Top of Data section

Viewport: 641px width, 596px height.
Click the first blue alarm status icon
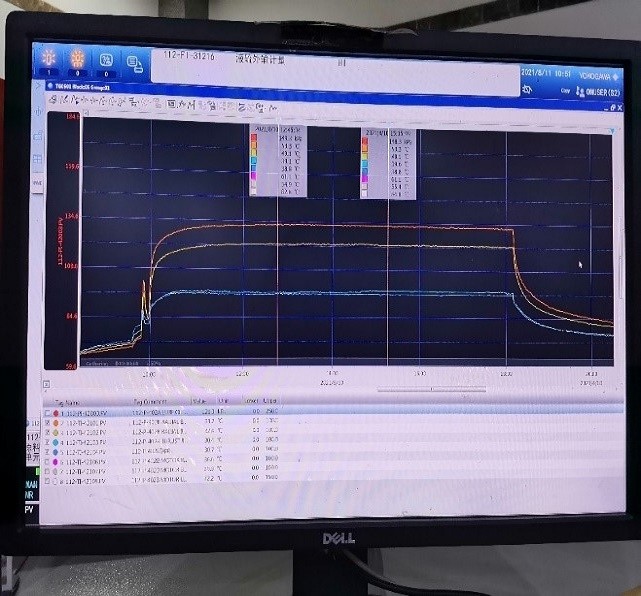(47, 60)
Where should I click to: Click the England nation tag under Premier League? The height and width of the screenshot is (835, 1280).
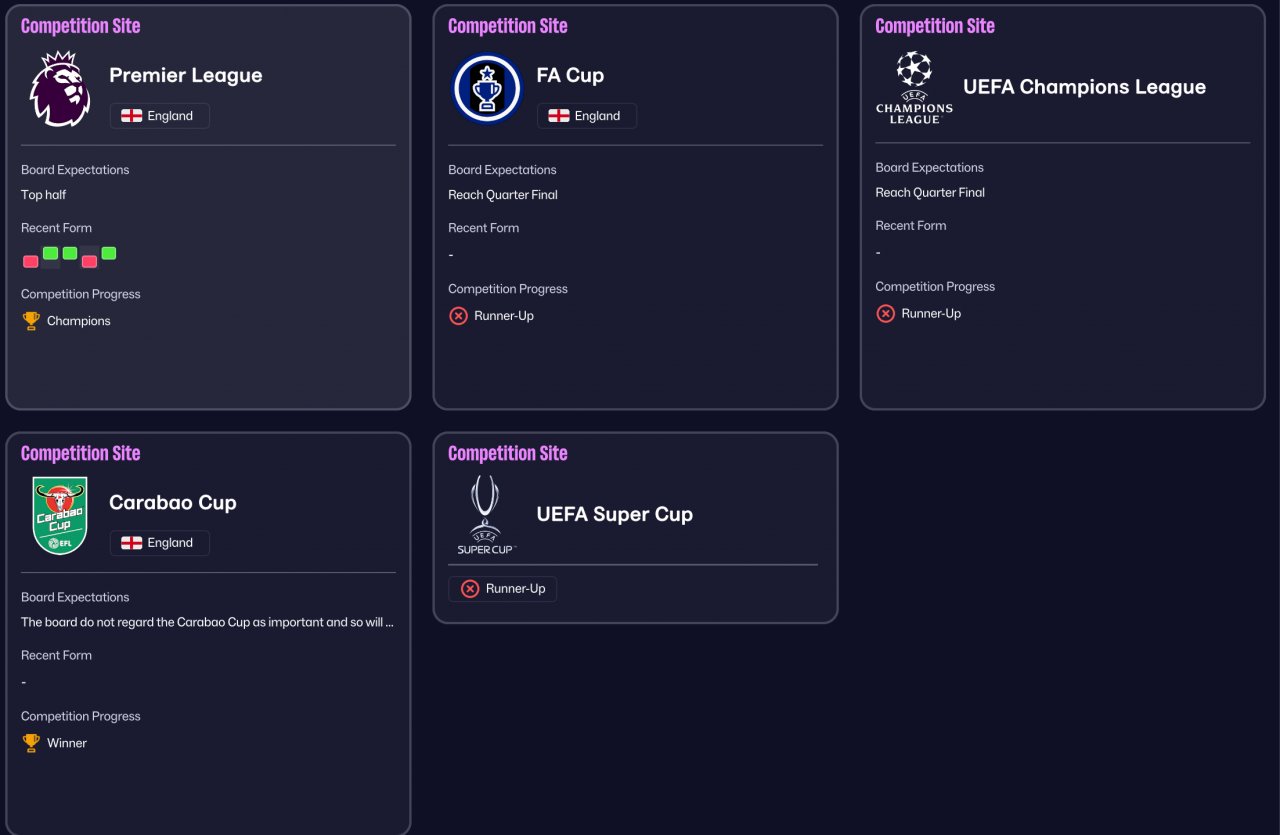click(x=159, y=116)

Bottom of Data section

Pictures stay out of the copy; print the material above exactly.

**Result for this task:**
Viewport: 641px width, 596px height.
Click the first blue alarm status icon
(47, 60)
Where should I click to: Click the England nation tag under Premier League? The height and width of the screenshot is (835, 1280).
click(x=159, y=116)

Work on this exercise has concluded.